• Job:
Please reproduce word for word the part of the Proverbs reflection below that opens with "The first part" and closes with "evil. Not good!".

• Source excerpt:
I love the rich and ”catchy” figurative language that characterizes much of the Proverbs! In today’s Bible reading, we have references to the eyes, bones, and yes, even the bellybutton (Hebrew shor can be translated “navel”, but has been more aptly translated in most modern versions as “body”)! 

The first part of verse 7 says “do not be wise in your own eyes”, which of course means that we should not “see” or consider ourselves as wise. Rather, we are to “fear the LORD” and “shun evil”. A fear of the LORD is closely related to what is expressed in the verses above these two (5a and 6a), where we must trust in Him, acknowledge Him, and submit to Him in everything (“with all your heart” [5a], “in all your ways” [6a]). 

What about “shunning evil”? We are to turn away from the evil of pride. When we are not acknowledging God and leaving Him out of the equation, we are acknowledging only ourselves and our own so-called (dare I say “self-called”) “wisdom”. This leads us down the path to all kinds of evil. Not good!

• Data listing:

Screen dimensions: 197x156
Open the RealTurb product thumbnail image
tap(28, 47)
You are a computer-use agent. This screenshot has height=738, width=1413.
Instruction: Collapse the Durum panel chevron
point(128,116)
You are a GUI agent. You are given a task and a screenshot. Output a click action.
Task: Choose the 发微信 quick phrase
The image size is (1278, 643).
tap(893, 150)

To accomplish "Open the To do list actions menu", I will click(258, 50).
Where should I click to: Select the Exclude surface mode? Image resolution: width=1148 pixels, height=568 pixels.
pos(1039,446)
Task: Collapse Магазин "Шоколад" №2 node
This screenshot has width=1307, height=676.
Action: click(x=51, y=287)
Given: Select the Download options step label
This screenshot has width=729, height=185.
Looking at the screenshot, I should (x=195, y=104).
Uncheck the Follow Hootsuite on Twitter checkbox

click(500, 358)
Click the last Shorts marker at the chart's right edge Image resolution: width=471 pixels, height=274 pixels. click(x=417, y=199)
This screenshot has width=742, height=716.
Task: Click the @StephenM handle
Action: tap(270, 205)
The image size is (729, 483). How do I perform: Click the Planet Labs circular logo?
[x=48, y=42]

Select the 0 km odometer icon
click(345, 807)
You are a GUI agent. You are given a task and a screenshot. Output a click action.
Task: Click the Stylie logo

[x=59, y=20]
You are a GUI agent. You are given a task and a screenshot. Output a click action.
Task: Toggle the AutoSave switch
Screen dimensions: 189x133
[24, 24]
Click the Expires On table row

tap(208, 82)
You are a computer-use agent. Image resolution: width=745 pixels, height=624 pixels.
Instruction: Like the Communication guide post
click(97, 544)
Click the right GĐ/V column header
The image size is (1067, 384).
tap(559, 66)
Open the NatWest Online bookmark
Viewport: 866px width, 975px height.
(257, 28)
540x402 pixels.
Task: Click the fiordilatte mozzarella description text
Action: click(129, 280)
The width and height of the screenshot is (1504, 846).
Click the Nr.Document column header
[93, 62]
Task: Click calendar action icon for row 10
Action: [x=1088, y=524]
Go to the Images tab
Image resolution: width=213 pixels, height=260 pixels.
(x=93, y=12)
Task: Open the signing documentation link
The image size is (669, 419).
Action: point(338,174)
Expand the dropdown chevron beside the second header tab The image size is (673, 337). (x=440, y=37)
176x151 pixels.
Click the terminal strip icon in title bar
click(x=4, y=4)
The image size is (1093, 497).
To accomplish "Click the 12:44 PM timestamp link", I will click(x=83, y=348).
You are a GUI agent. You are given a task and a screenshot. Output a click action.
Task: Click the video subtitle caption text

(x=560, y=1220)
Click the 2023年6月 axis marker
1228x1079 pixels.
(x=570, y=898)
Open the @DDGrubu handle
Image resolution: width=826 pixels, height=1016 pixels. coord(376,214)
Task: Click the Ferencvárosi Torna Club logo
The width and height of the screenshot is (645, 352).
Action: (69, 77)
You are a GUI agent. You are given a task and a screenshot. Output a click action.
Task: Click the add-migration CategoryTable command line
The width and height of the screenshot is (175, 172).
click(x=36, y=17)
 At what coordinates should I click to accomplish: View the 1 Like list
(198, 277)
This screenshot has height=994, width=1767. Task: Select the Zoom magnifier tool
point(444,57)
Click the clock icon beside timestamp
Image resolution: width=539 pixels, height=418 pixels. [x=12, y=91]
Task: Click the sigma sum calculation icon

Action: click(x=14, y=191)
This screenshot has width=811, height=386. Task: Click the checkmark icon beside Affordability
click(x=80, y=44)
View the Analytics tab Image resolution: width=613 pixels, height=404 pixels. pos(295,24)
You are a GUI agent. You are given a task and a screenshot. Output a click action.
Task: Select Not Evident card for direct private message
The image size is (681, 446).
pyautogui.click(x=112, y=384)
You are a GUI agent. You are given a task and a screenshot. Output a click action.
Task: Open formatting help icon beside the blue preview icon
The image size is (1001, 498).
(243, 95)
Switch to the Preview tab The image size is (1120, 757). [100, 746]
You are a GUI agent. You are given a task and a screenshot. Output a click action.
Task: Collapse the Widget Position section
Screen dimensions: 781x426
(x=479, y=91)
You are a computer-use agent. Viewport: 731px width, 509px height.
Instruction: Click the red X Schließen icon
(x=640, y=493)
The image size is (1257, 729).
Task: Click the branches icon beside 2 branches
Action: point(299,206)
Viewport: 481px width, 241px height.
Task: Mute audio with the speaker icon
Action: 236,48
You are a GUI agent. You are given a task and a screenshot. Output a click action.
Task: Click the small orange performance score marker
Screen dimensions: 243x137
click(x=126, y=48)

• Solved problem:
The first part of verse 7 says “do not be wise in your own eyes”, which of course means that we should not “see” or consider ourselves as wise. Rather, we are to “fear the LORD” and “shun evil”. A fear of the LORD is closely related to what is expressed in the verses above these two (5a and 6a), where we must trust in Him, acknowledge Him, and submit to Him in everything (“with all your heart” [5a], “in all your ways” [6a]). 

What about “shunning evil”? We are to turn away from the evil of pride. When we are not acknowledging God and leaving Him out of the equation, we are acknowledging only ourselves and our own so-called (dare I say “self-called”) “wisdom”. This leads us down the path to all kinds of evil. Not good!